=== DIRECTION ===
Reproduce the listing unchanged, starting at its first line and stopping after the line that contains "Action: 408,162".

=== AVAILABLE RECORDS ===
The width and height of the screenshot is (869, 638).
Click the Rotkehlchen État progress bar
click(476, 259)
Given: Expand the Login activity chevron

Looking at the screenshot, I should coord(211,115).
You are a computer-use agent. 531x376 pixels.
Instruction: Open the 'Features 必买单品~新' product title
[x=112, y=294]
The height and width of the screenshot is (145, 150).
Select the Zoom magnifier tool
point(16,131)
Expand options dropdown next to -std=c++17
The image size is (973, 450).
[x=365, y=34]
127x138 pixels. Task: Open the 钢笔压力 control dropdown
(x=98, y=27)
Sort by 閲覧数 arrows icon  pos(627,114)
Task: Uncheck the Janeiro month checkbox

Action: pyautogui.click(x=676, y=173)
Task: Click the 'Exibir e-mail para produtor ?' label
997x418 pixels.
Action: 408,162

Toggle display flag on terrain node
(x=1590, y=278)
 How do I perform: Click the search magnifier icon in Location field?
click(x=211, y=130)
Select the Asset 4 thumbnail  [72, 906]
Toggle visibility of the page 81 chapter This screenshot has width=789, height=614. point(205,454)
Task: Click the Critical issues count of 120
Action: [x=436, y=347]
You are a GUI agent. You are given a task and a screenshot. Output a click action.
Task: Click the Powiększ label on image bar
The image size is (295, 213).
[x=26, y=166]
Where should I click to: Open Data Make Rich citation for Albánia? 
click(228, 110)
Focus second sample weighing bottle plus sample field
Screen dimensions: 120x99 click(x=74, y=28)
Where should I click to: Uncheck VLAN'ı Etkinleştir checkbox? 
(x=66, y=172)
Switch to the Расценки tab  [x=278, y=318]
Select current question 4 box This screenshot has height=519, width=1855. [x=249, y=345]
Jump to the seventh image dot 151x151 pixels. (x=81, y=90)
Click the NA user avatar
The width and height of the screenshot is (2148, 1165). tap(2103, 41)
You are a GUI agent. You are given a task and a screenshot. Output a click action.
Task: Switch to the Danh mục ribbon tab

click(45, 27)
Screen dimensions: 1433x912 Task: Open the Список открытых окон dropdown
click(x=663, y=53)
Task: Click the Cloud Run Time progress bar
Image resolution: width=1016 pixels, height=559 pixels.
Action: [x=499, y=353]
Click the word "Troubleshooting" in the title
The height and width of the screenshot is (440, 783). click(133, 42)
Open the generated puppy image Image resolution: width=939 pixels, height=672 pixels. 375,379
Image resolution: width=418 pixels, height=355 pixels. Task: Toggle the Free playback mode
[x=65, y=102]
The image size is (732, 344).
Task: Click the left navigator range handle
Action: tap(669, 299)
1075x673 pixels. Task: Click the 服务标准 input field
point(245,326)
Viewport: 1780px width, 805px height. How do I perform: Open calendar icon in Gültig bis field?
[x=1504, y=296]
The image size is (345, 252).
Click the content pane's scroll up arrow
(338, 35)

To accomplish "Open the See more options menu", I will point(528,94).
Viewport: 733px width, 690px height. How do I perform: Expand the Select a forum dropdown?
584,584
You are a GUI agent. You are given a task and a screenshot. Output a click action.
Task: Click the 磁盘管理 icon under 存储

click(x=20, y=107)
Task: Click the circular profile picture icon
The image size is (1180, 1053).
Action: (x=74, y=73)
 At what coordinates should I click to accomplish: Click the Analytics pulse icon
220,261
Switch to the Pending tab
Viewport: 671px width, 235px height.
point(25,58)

=== WRITTEN ANSWER ===
The width and height of the screenshot is (869, 638).
Click the Rotkehlchen État progress bar
click(476, 259)
Given: Expand the Login activity chevron

Looking at the screenshot, I should coord(211,115).
You are a computer-use agent. 531x376 pixels.
Instruction: Open the 'Features 必买单品~新' product title
[x=112, y=294]
The height and width of the screenshot is (145, 150).
Select the Zoom magnifier tool
point(16,131)
Expand options dropdown next to -std=c++17
The image size is (973, 450).
[x=365, y=34]
127x138 pixels. Task: Open the 钢笔压力 control dropdown
(x=98, y=27)
Sort by 閲覧数 arrows icon  pos(627,114)
Task: Uncheck the Janeiro month checkbox

Action: pyautogui.click(x=676, y=173)
Task: Click the 'Exibir e-mail para produtor ?' label
997x418 pixels.
Action: 408,162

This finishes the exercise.